We have asked that successful clinical practitioners report the results of their treatment. Then we criticize one for doing just that because it wasn't something else. And we want clinical physicians and medical researchers to help us?
People may not like this review and analysis, and that's fine. But judge it for what it is intended to be, not for what it isn't.
The fastest racehorse won't win a dog show.
It does not even do that. You cannot demonstrate clinical results by comparing means of 100% of patients against the remaining 6% of patients. The only thing this demonstrates is the effect of dropout.
However, I do agree with your first statement. I don't actually think this is the best CFS researchers have to offer. I have seen better. This was among the worst. That was in response to people wondering why these papers don't get published or in better journals and claiming bias as the reason.
Actually, I don't ask for clinicians to report results, and if they do, not to just report results haphazardly. I ask for sound methodology no matter what kind of thing they're doing. As Dolphin was trying to say earlier, they should at least compare the same patient to the same patient over time.
That was in response to people wondering why these papers don't get published or in better journals and claiming bias as the reason.

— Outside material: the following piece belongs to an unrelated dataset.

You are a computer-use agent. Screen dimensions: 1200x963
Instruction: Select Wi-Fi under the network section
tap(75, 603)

Actually, I don't ask for clinicians to report results,...
I understand that other patients do ask for this. I was just pointing out that there was no contradiction in some people wanting this and some people criticizing it.
The Lancet publishes all kinds of medical papers: different types of experiments, reviews, case reports. This paper is structured as a "formal research" paper. Hypothesis, methods, results, conclusion. It's published under the category of "Original Research" in the journal. Which if you Google Dove Medical Press, you'll find a lot of discussion on scientists/professors blogs about this publisher group.

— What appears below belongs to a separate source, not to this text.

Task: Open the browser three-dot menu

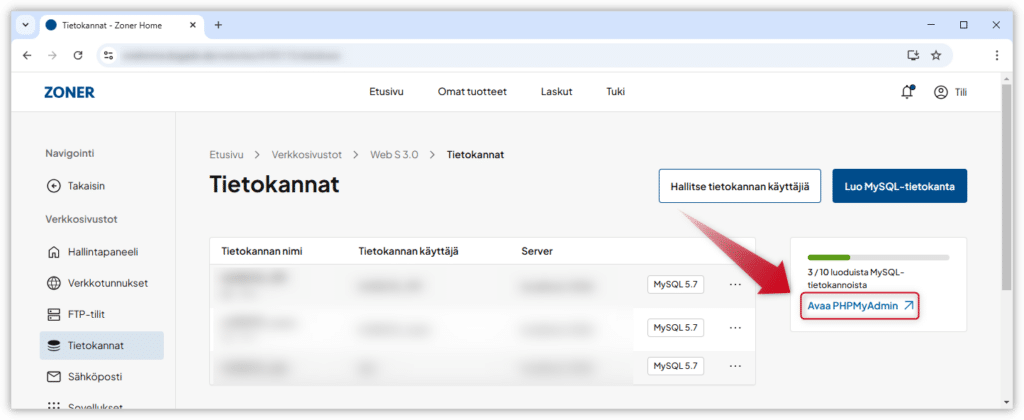Action: coord(997,55)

It itself is not a major paper, but since Dr. Montoya at Stanford cites it and Dr. Lerner is featured on the new Stanford site, it became more concerning to me. Up till now, I just assumed that a medical professor at a top institution would know better than me. I think I will try to find people more qualified than I am to get a perspective.
I do not mean it has to be a double-blind randomized placebo-controlled trial. It can be any of the many valid research types. You just can't compare means over time with 94% dropout in any kind and then determine any relationship to treatment.
If this were Wessely or anyone doing a CBT study, even some small time researcher with no budget, substitute "antiviral" with "CBT", maybe it will seem more clear.